### Instrucción escrita A
Reproduce tal cual, en los registros, el tramo que va desde la línea que contiene "Open text size options via Aa icon" hasta la línea que contiene "pos(529,252)", ambas incluidas.
**** Fragmento de lectura
Aunque algunos vieron en los nuevos gobiernos militares únicamente la respuesta lógica de Estados Unidos y de las oligarquías locales a los crecientes movimientos populares, y como fenómenos transitorios, otros creyeron que constituían un nuevo modelo de sociedad, un “estado de seguridad nacional” con su propia ideología coherente. Aplastando a los sindicatos, controlando la prensa, aboliendo o neutralizando a los congresos, y exaltando al ejército, parecían merecer la etiqueta de “fascismo dependiente”.

Durante varios años —precisamente desde el momento del golpe en Chile hasta el final de la década— los gobiernos militares parecieron destinados a detentar el poder indefinidamente. Su violación de los derechos humanos más elementales planteó un reto directo a las iglesias.

Reacción violenta de la jerarquía

En el entretanto ocurría algo como un golpe dentro de la jerarquía católica latinoamericana. Después de la conferencia de Medellín las nuevas ideas pastorales y teológicas se extendieron rápidamente por todo el continente. Cada año cientos de sacerdotes y hermanas asistían a los cursos de entrenamiento del CELAM. La actitud general de cuestionamiento posterior al concilio condujo a veces a confrontaciones públicas entre grupos de sacerdotes y los obispos. Era inevitable la reacción de la jerarquía.
********
### Instrucción escrita B
Enumera las acciones de los gobiernos militares que, según el fragmento, los hacían parecer merecedores de la etiqueta de "fascismo dependiente".
**** Registros proporcionados
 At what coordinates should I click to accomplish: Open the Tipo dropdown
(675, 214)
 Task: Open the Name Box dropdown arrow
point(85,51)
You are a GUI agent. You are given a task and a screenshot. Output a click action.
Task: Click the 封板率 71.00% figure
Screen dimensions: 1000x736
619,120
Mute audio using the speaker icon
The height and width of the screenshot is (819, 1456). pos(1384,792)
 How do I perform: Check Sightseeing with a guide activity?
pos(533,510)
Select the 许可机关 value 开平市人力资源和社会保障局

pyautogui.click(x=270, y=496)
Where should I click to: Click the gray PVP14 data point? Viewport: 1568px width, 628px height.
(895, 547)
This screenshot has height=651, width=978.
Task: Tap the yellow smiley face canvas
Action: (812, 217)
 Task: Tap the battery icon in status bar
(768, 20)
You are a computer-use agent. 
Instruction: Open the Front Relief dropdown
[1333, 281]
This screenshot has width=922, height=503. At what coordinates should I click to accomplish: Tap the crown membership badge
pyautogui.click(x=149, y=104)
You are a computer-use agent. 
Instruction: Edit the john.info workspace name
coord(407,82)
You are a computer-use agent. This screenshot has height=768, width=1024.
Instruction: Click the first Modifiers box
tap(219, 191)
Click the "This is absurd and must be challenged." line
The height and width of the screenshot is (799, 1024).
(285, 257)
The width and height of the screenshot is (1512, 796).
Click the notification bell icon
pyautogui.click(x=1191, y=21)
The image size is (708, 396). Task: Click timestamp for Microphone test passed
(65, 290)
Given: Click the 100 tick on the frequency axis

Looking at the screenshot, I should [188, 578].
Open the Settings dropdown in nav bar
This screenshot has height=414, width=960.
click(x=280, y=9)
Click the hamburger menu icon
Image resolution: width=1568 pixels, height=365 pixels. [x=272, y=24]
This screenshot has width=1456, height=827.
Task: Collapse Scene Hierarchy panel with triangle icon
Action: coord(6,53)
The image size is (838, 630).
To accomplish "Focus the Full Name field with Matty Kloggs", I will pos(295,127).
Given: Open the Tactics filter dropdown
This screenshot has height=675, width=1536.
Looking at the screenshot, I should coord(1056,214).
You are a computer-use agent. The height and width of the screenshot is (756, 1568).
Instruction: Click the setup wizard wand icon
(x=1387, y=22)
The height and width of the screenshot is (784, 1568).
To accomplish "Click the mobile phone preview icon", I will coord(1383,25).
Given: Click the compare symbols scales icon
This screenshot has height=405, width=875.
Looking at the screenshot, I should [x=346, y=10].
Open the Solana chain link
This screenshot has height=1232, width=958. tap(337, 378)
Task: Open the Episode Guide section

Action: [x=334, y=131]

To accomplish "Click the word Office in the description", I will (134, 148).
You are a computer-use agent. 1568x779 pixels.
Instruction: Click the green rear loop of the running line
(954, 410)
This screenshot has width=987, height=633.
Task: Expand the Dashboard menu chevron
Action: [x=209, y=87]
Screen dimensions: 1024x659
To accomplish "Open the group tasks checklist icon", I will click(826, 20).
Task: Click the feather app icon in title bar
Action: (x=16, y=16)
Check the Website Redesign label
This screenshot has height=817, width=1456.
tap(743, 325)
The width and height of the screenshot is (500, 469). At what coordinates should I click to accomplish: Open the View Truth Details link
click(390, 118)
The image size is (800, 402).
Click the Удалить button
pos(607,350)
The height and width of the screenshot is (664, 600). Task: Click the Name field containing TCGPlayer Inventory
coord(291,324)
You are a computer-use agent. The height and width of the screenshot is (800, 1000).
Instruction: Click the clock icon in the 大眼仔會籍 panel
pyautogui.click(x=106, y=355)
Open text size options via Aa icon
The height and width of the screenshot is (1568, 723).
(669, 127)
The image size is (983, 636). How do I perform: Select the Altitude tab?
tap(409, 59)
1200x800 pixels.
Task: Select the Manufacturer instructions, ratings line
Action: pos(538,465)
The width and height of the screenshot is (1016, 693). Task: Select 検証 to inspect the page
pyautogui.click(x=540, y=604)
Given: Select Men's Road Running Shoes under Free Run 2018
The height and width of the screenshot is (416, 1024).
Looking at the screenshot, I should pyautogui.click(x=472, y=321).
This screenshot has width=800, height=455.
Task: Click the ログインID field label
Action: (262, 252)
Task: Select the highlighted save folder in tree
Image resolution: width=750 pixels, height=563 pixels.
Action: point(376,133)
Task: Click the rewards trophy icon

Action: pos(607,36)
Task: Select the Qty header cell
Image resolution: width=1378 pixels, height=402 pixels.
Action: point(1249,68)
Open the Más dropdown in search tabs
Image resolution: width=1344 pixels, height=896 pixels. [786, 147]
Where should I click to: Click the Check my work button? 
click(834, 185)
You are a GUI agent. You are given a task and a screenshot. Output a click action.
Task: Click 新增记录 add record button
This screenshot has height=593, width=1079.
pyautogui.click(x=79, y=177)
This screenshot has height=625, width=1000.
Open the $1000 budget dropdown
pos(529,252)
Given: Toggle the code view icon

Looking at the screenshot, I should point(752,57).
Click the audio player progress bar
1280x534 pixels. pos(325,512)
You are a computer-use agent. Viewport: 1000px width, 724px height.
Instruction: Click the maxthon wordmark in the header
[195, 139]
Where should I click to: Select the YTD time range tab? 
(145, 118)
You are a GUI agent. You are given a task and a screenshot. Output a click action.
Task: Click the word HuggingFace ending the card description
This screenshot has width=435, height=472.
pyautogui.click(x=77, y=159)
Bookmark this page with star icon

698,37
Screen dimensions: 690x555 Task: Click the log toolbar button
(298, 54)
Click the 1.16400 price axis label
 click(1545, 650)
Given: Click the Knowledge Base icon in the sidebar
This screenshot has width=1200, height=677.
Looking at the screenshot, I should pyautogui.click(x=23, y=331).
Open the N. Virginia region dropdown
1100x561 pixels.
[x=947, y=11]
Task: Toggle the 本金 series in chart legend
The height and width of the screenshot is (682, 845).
********
### Resultado esperado A
Open text size options via Aa icon
The height and width of the screenshot is (1568, 723).
(669, 127)
The image size is (983, 636). How do I perform: Select the Altitude tab?
tap(409, 59)
1200x800 pixels.
Task: Select the Manufacturer instructions, ratings line
Action: pos(538,465)
The width and height of the screenshot is (1016, 693). Task: Select 検証 to inspect the page
pyautogui.click(x=540, y=604)
Given: Select Men's Road Running Shoes under Free Run 2018
The height and width of the screenshot is (416, 1024).
Looking at the screenshot, I should pyautogui.click(x=472, y=321).
This screenshot has width=800, height=455.
Task: Click the ログインID field label
Action: (262, 252)
Task: Select the highlighted save folder in tree
Image resolution: width=750 pixels, height=563 pixels.
Action: point(376,133)
Task: Click the rewards trophy icon

Action: pos(607,36)
Task: Select the Qty header cell
Image resolution: width=1378 pixels, height=402 pixels.
Action: point(1249,68)
Open the Más dropdown in search tabs
Image resolution: width=1344 pixels, height=896 pixels. [786, 147]
Where should I click to: Click the Check my work button? 
click(834, 185)
You are a GUI agent. You are given a task and a screenshot. Output a click action.
Task: Click 新增记录 add record button
This screenshot has height=593, width=1079.
pyautogui.click(x=79, y=177)
This screenshot has height=625, width=1000.
Open the $1000 budget dropdown
pos(529,252)

### Resultado esperado B
- Aplastar a los sindicatos.
- Controlar la prensa.
- Abolir o neutralizar a los congresos.
- Exaltar al ejército.